Exercise task
Quote every line of the records below word for word, leaving out the pictures.

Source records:
## BEGIN
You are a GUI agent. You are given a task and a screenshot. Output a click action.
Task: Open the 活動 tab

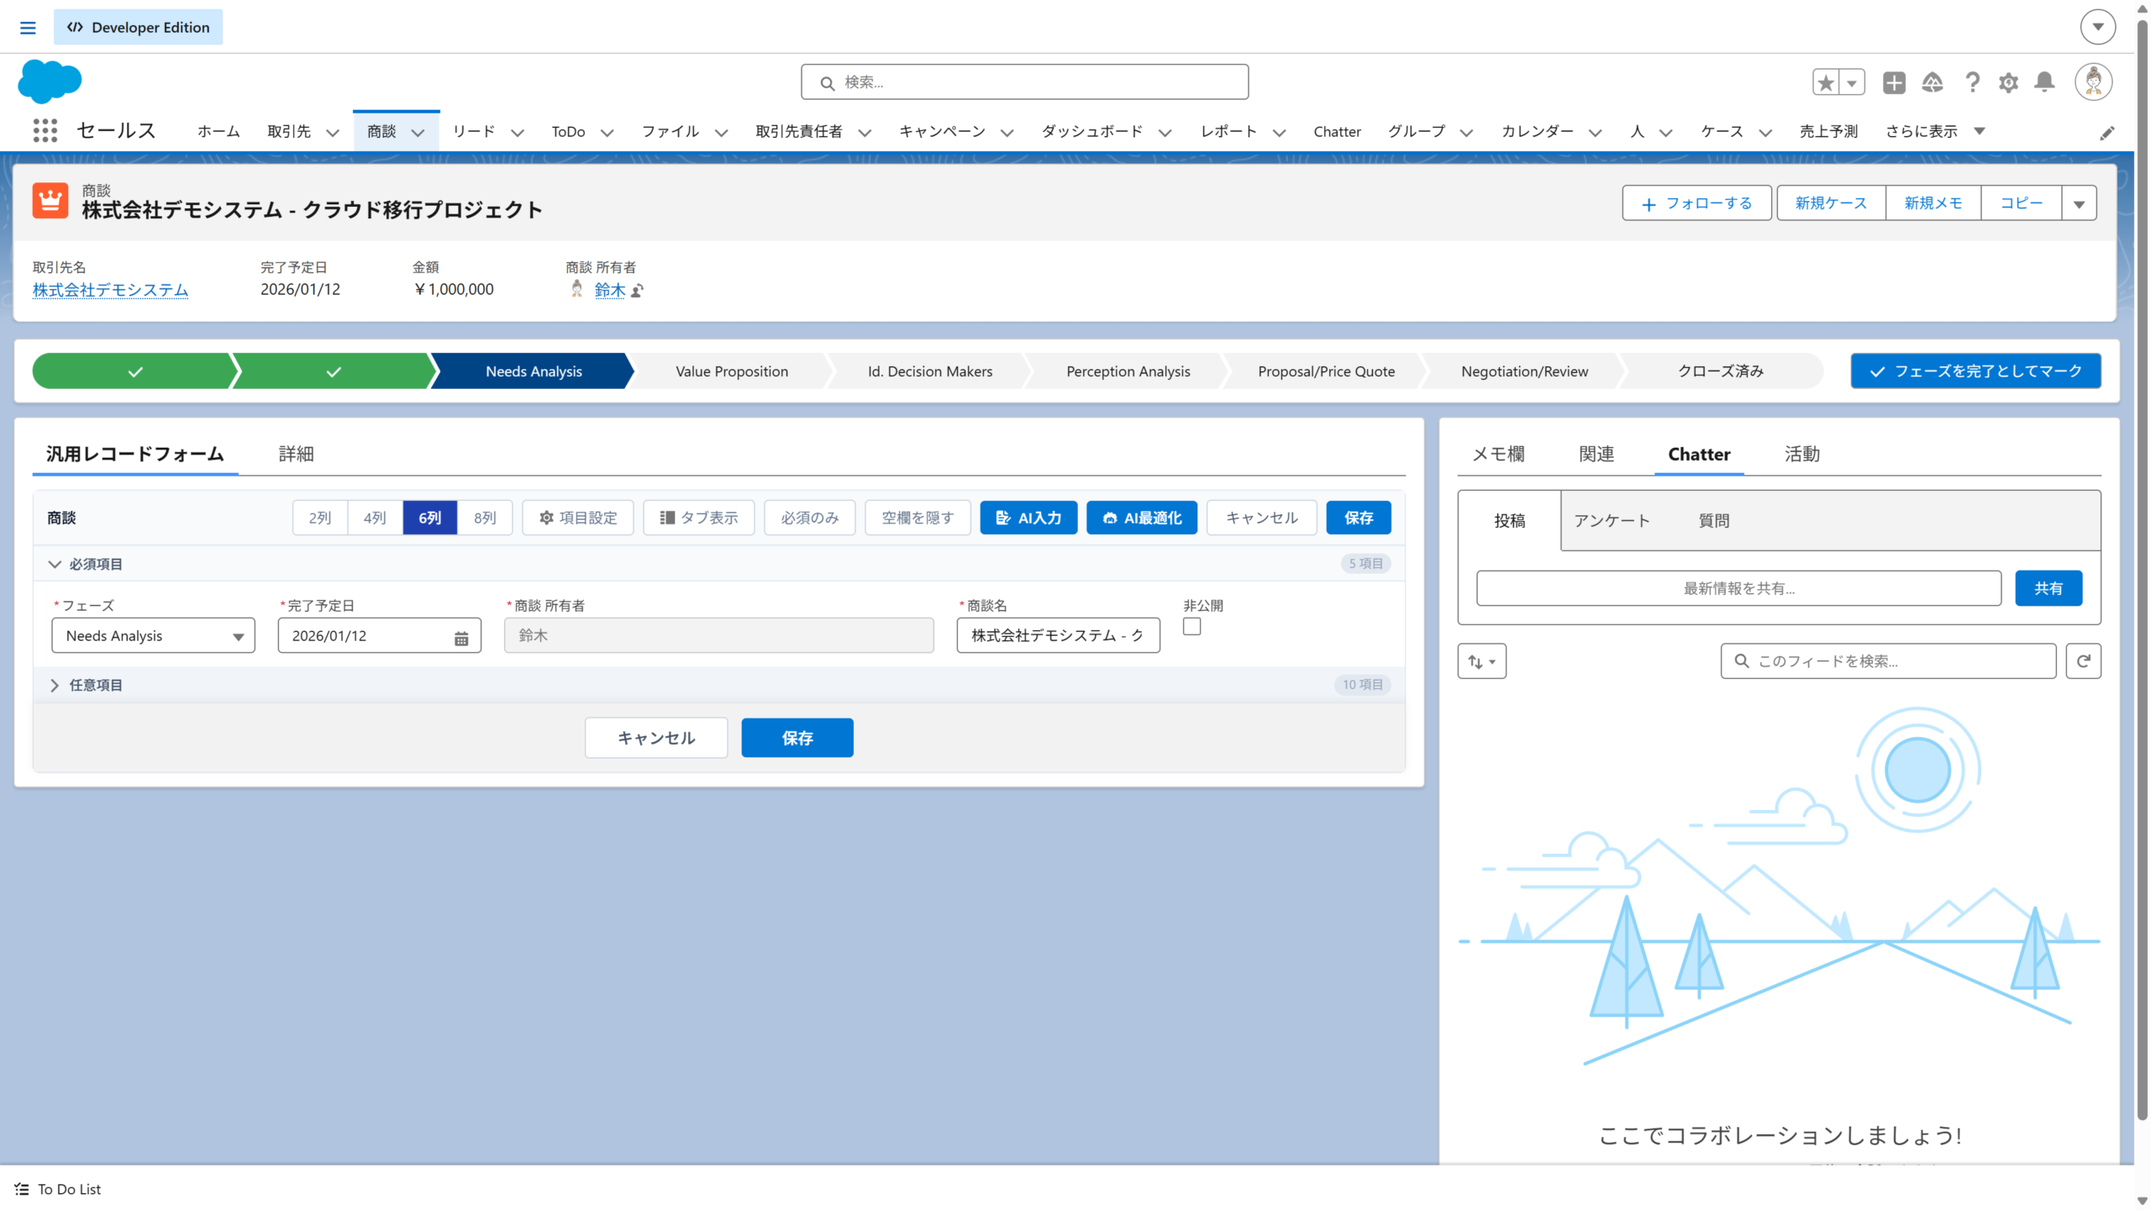coord(1801,454)
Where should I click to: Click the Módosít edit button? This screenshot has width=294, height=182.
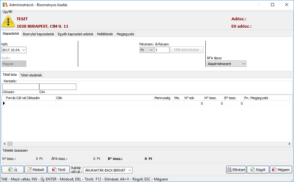coord(36,170)
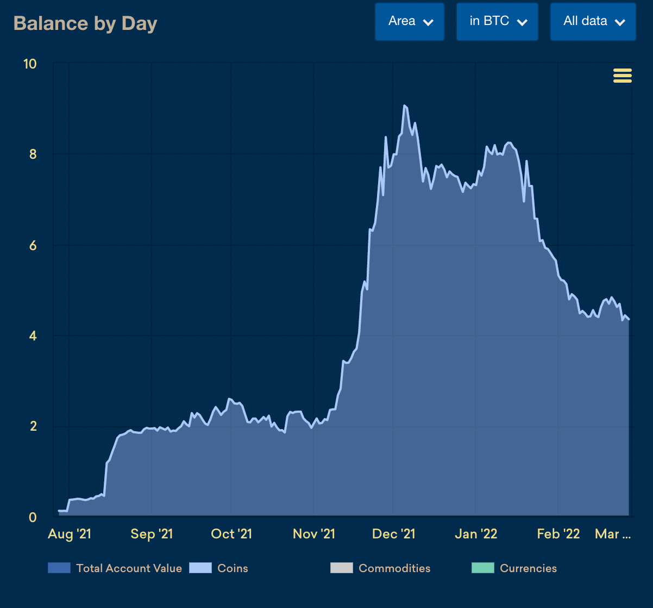Show or hide the Commodities series label

pos(394,568)
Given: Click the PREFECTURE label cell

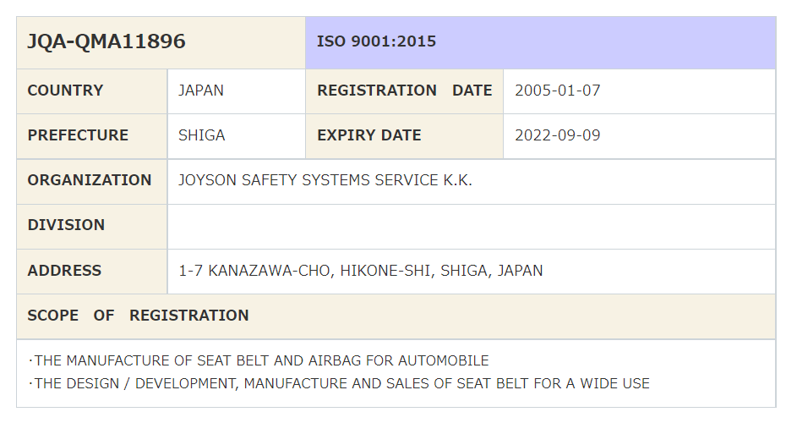Looking at the screenshot, I should pos(78,135).
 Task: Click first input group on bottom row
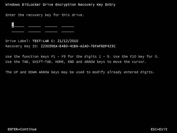18,30
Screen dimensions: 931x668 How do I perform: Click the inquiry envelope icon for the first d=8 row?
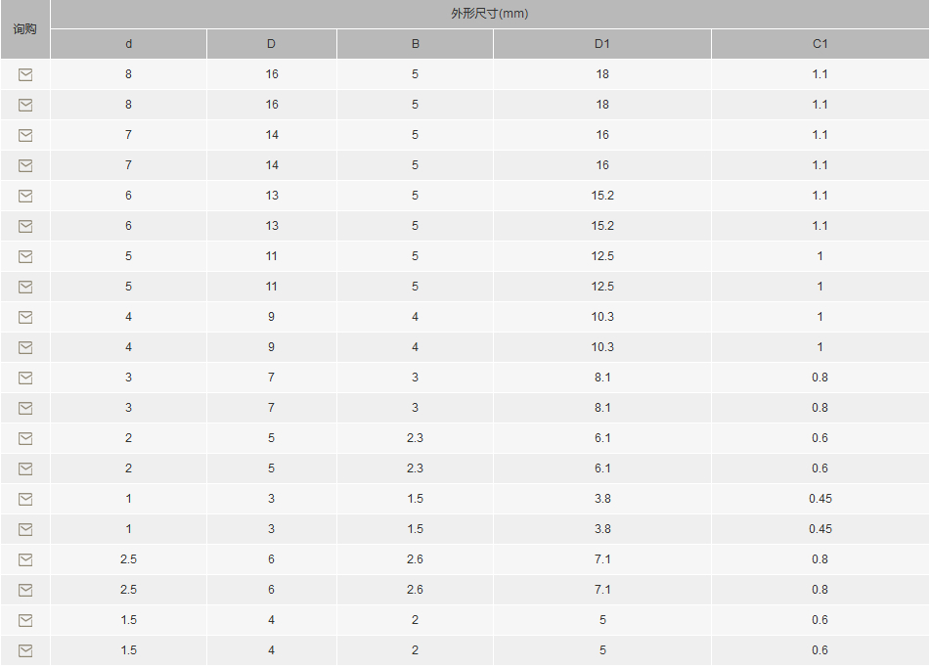[x=25, y=74]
## END
Solution to this task
You are a GUI agent. You are given a task and a screenshot. Output a click action.
Task: Open the 活動 tab

coord(1801,454)
Where should I click to: Click the Módosít edit button? This screenshot has width=294, height=182.
coord(36,170)
Show or hide the Commodities series label

pos(394,568)
Given: Click the PREFECTURE label cell

Looking at the screenshot, I should pos(78,135).
 Task: Click first input group on bottom row
18,30
Screen dimensions: 931x668 How do I perform: Click the inquiry envelope icon for the first d=8 row?
[x=25, y=74]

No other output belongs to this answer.